Stated problem 1 =
From the passage on Jewish intellectual and religious life, write out everything from "From an intellectual" down to "among their number.".
Stated problem 2 =
In the passage on Jewish intellectual and religious life, what did the Christians have in every district?

Provided passage =
● ● ● ● ●

The practical activity of the Jews, their business interests, and
their consequent wealth did not stifle intellectual ideals. On
the contrary, thanks to the security assured them, they could
devote themselves to study. Their rich literature proves they
could occupy themselves at the same time with mental and material
pursuits. "For a people to produce scholars, it is necessary
that it be composed of something other than hard-hearted usurers
and sordid business men. The literary output is a thorough test
of social conditions."[5] Moreover, the intellectual status of a
people always bears relation to its material and economic
condition, and so, where the Jews enjoyed most liberty and
happiness, their literature has been richest and most brilliant.

From an intellectual point of view the Jews resembled the people
among whom they lived. Like them, they were pious, even extremely
devout; and they counted few unbelievers among their number.
Sometimes it happened that a religious person failed to obey
precepts, but no one contested the foundations of belief. In the
matter of religion, it is true, outward observance was guarded
above everything else. The Jews, settled as they were on foreign
soil, came to attach themselves to ceremonials as the surest
guarantees of their faith. Naturally superstitions prevailed at
an epoch marked by a total lack of scientific spirit. People
believed in the existence of men without shadows, in evil demons,
and so on. The Jews, however, were less inclined to such
conceptions than the Christians, who in every district had places
of pilgrimage at which they adored spurious bones and relics.

● ● ● ● ●

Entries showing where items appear
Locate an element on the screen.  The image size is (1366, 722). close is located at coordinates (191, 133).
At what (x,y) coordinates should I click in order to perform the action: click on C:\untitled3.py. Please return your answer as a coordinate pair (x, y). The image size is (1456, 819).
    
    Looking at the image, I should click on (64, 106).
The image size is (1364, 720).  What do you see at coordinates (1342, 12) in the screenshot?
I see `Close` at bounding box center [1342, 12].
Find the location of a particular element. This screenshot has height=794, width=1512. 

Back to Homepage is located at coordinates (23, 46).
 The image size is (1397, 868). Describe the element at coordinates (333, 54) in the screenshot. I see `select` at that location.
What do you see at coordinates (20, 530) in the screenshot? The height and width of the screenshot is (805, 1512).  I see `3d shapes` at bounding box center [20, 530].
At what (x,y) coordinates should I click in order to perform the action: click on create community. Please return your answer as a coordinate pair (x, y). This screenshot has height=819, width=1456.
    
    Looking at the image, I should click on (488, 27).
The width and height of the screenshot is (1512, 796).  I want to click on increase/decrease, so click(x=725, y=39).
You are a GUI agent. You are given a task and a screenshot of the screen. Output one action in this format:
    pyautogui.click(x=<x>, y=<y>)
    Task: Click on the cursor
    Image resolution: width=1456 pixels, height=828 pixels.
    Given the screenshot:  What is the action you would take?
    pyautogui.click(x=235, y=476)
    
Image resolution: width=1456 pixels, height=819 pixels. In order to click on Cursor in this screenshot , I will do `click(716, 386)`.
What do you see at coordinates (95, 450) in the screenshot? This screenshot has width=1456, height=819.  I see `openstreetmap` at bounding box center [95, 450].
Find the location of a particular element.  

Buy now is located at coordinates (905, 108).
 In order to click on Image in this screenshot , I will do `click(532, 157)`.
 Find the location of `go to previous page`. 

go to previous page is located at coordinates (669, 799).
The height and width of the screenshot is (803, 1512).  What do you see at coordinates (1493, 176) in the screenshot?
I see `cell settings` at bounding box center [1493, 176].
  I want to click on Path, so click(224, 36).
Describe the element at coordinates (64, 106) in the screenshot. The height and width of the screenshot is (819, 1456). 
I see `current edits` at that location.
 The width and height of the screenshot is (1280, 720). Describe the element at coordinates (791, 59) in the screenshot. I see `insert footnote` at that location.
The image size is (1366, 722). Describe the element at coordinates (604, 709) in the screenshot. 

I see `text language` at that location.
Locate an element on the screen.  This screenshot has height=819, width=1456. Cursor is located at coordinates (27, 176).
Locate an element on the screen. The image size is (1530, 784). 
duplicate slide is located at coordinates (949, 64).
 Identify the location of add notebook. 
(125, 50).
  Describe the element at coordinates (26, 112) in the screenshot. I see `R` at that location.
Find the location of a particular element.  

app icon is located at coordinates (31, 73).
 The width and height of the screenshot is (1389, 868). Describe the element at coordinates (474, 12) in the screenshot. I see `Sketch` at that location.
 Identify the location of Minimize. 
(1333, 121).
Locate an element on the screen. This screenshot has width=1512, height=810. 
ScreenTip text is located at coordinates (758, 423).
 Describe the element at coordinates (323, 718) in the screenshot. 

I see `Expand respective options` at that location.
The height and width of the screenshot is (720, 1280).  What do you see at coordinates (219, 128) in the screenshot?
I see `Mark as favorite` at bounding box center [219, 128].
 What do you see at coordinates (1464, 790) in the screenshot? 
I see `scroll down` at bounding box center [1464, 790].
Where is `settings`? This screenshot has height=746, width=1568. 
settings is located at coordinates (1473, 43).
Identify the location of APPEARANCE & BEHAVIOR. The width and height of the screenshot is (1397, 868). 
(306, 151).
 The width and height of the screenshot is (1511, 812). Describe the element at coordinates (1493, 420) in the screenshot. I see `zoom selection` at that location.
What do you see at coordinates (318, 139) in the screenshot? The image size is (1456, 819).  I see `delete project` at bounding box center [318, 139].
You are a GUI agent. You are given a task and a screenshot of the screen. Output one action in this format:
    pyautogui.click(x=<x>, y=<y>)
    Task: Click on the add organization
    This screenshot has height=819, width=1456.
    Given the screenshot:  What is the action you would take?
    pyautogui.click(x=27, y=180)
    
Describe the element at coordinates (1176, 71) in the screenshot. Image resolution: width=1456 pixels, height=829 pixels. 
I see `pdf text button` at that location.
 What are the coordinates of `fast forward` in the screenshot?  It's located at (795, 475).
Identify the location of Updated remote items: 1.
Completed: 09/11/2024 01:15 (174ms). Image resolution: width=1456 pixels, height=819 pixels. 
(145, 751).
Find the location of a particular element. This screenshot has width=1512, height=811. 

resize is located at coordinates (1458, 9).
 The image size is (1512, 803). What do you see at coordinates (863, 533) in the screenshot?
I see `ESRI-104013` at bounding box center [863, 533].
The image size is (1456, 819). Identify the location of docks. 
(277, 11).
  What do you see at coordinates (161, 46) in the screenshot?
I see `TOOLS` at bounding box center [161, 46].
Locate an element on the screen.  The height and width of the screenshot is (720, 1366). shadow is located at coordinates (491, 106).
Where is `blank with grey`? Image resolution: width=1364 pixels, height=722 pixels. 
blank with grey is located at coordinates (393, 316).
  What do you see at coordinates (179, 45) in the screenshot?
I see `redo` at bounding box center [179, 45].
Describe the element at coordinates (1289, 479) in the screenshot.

● ● ● ● ●

Exercise answer 1 =
From an intellectual point of view the Jews resembled the people
among whom they lived. Like them, they were pious, even extremely
devout; and they counted few unbelievers among their number.

Exercise answer 2 =
Places of pilgrimage where they adored spurious bones and relics.